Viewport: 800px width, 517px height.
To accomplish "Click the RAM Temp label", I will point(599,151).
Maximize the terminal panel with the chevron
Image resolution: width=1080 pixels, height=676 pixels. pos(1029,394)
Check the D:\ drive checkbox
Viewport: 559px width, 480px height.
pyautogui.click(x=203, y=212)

═══

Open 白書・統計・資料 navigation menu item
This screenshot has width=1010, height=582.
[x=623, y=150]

═══

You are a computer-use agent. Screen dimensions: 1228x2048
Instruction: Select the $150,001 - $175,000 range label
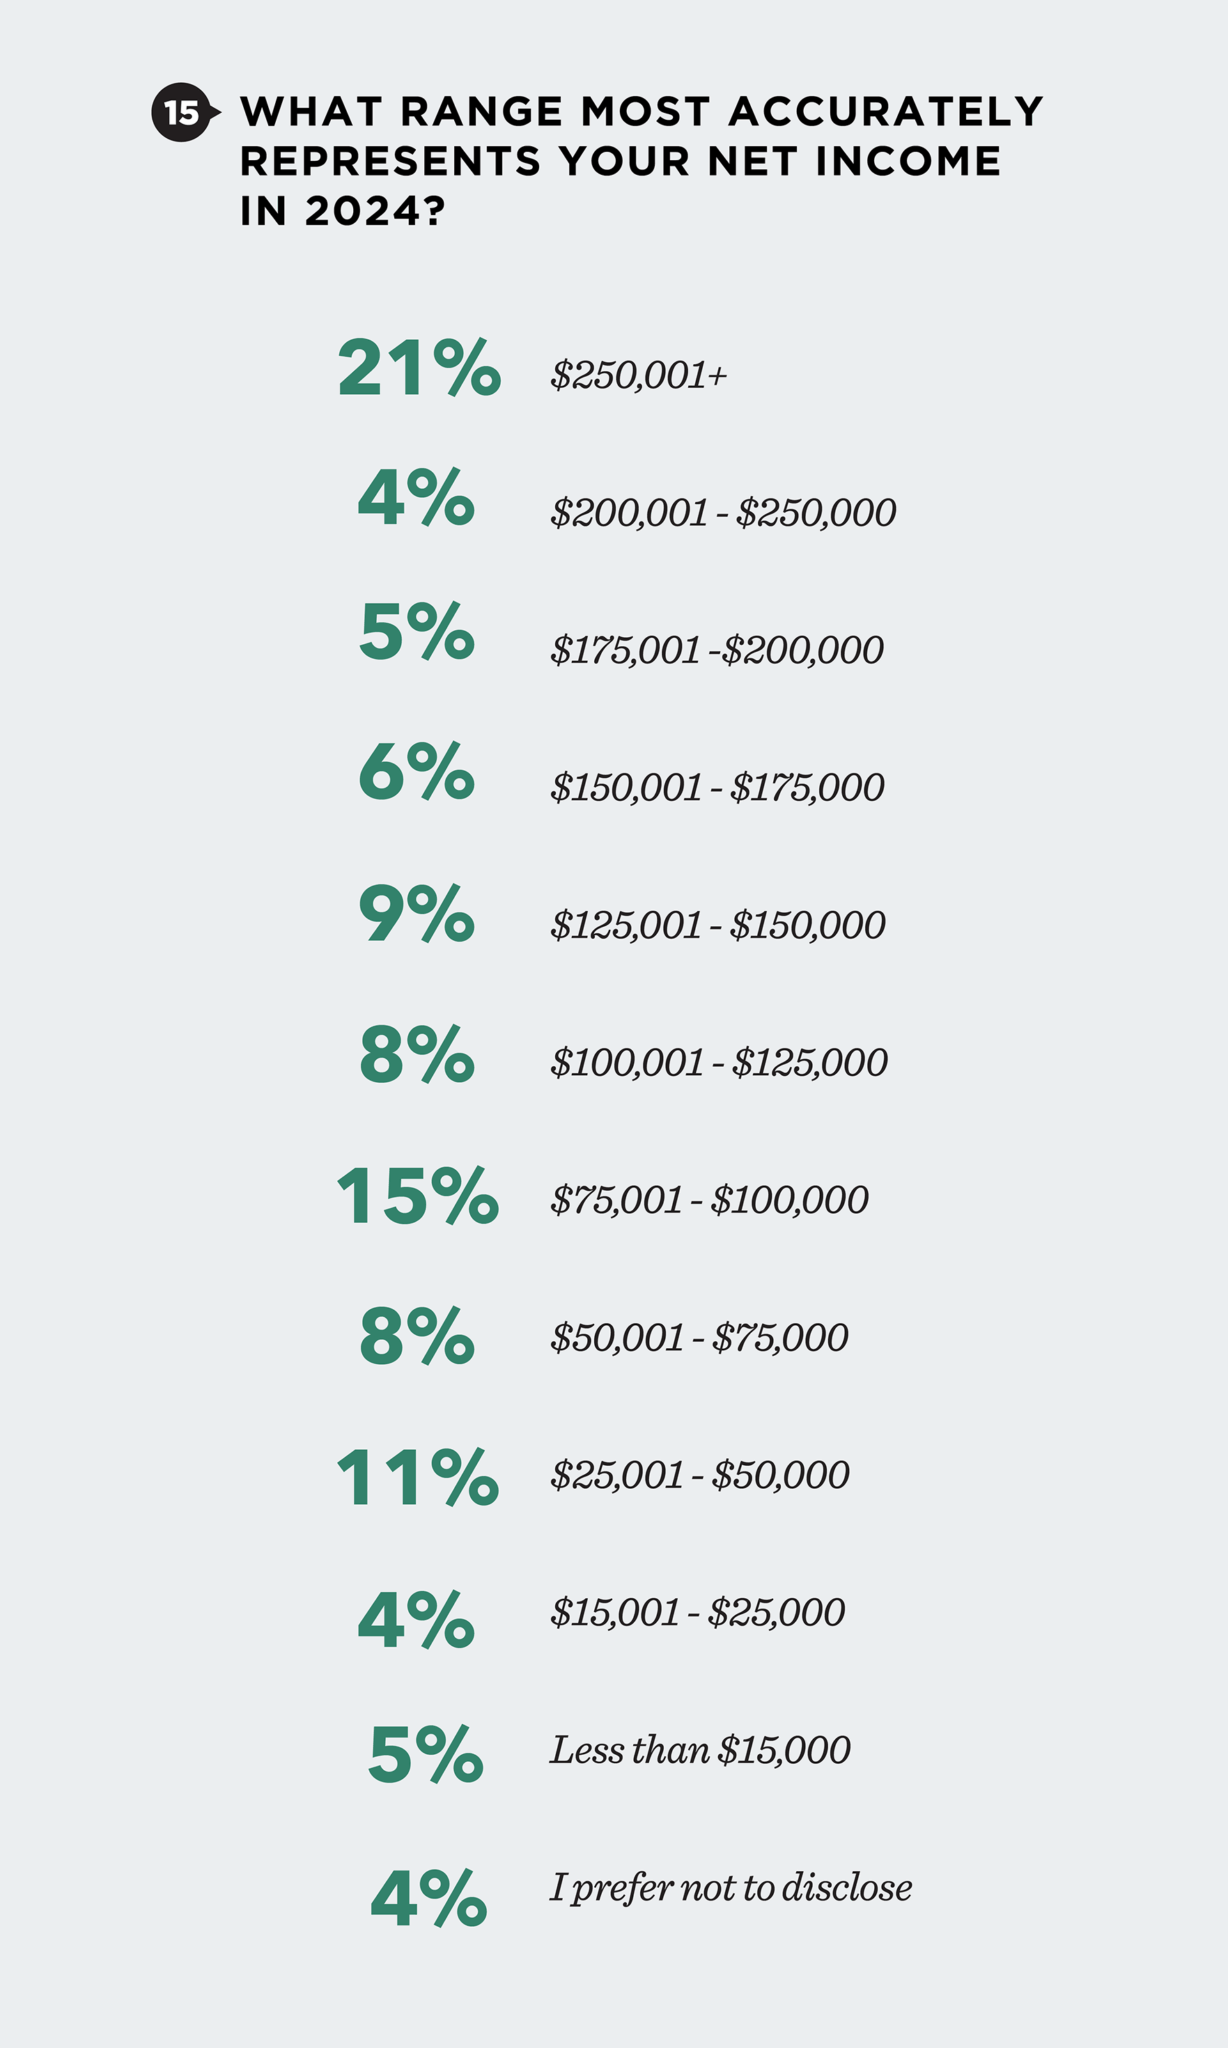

═══

- _What you should do_: Reproduce every line from the entries that holds the word "label".

- _Exercise response_:
To accomplish "Click the RAM Temp label", I will point(599,151).
Instruction: Select the $150,001 - $175,000 range label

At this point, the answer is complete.